Le cinéma comme la presse véhiculent ainsi l’image de ce que Julia Serano nomme « la transsexuelle pathétique8 », pathétique car présentée comme essayant vainement et désespérément d’avoir l’air d’une femme.
L’uniformisation
L’exemple de Libération permet de préciser le deuxième procédé servant à altériser les femmes trans : l’uniformisation. En effet, en choisissant de montrer préférentiellement soit des trans ne passant pas encore, soit des personnes non-binaires et des drags, les photographes de Libération présentent l’ensemble des trans comme rejetant la fameuse binarité, ou cherchant à déconstruire les codes genrés sur elleux-mêmes. C’est ainsi l’androgynie qui est prise comme dénominateur commun des expériences et des corps trans – androgynie dans laquelle pourront certes se reconnaître les personnes non-binaires, mais non pas les personnes transsexuelles. En effet, en se focalisant sur la déconstruction des sexes, ces reportages peuvent ne pas présenter les femmes trans comme étant des femmes ni les hommes trans des hommes, effaçant ainsi la réalité des femmes et hommes transsexuelles. La focalisation sur les drags entretenant la confusion entre trans et drag et faisant de la transitude une simple performance théâtrale sans réalité corporelle profonde a été telle qu’elle a conduit à des stratégies d’explicitation. Ainsi, les Sœurs de la perpétuelle indulgence avaient été tellement mises au centre des couvertures photos de l’Existrans à laquelle elles participaient en tant qu’alliées que, depuis quelques années, elles défilent avec des pancartes précisant qu’elles ne sont pas trans afin de bien indiquer aux photographes et spectateurices de ces photos que leur apparence et leur performances drag ne sont pas représentatives de la transitude.

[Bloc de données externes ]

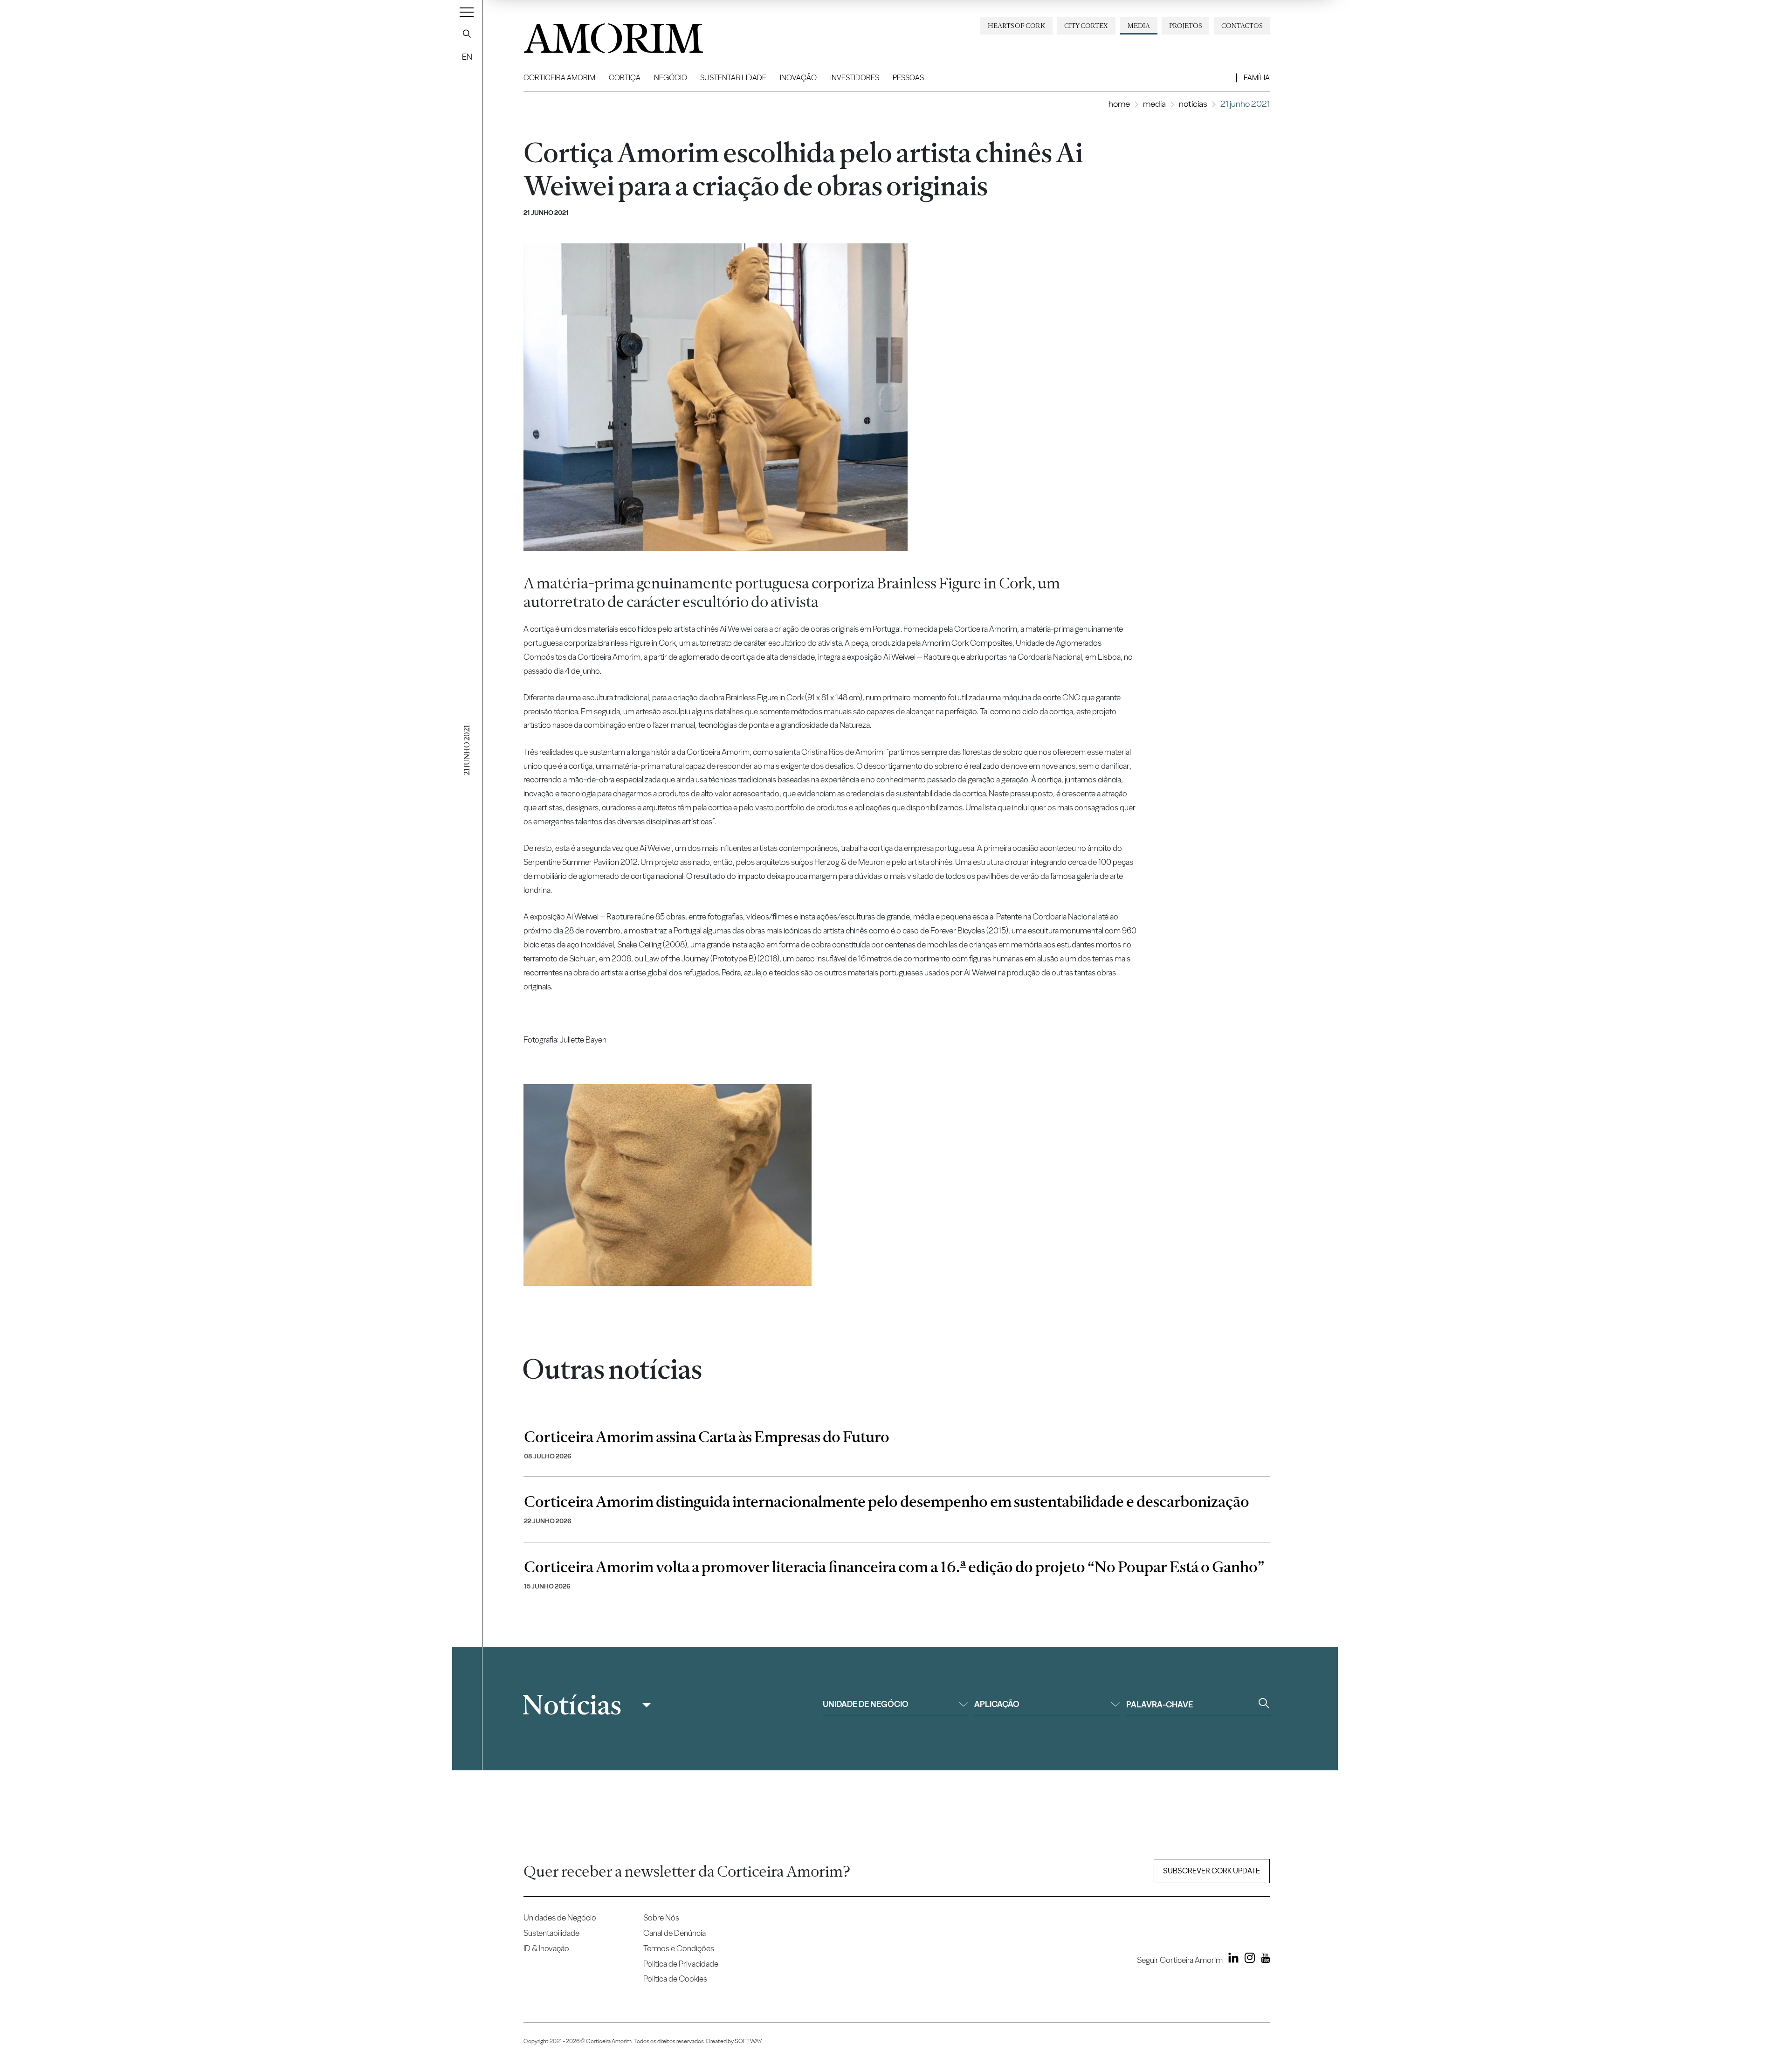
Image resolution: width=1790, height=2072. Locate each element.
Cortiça (624, 77)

Une nouvelle fois, le message contenu dans cette uniformisation de la transition par l’androgynie est dissuasif à l’égard des transitions : elles présentent en effet les personnes trans comme n’étant pas perceptibles dans leur sexe d’arrivée. Une telle image-type renforce ainsi la possible angoisse de personnes trans pré-transition craignant de ne jamais « passer ».
La fétichisation
Enfin, avec la visibilisation et l’uniformisation, le troisième procédé est la fétichisation, à savoir la focalisation sur les parties génitales des trans – surtout des femmes – et l’usage de la monstration de celles-ci comme révélatrice, voire comme trahissant la transitude de ces personnes. C’est ainsi que débute la série Hit and Miss : comment montrer que la personnage principale, jouée par l’actrice cis Chloë Sevigny et jusqu’alors non identifiable comme trans, est bien trans ? Réponse : rapidement dès le premier épisode, la montrer nue, sortant de la douche, avec un pénis – et ce d’une manière insistante. Le message est bien passé : elle est trans. Et le message adressé aux spectateurices cis est plus fondamental : une femme trans, c’est une femme à bite. La représentation est alors d’une part sexualisante (présentant les femmes trans comme des objets sexuels originaux destinées à combler les fantasmes secrets des cis), et d’autre part représente une partie de leur anatomie comme détentrice de la vérité profonde sur celles-ci, vérité qui ne sera même pas modifiée par une future vaginoplastie, qui ne serait qu’une modification artificielle et superficielle de cette vérité profonde. Cette focalisation fétichiste sur les femmes trans pré-op ou non-op comme objet sexuel extraordinaire explique la prévalence de ces dernières, plutôt que femmes trans opérées, dans la pornographie : avoir un pénis est censé être ce qui fait la réalité profonde et l’intérêt sexuel des femmes trans. Encore une fois, le message peut à la fois être reçu par les cis comme par les trans. Pour les cis, il présente les trans comme des objets sexuels hors-normes. Pour les trans, elles sont renvoyées à leur sexe d’assignation et au pénis comme recelant la vérité profonde et (mal) cachée sur elles-mêmes.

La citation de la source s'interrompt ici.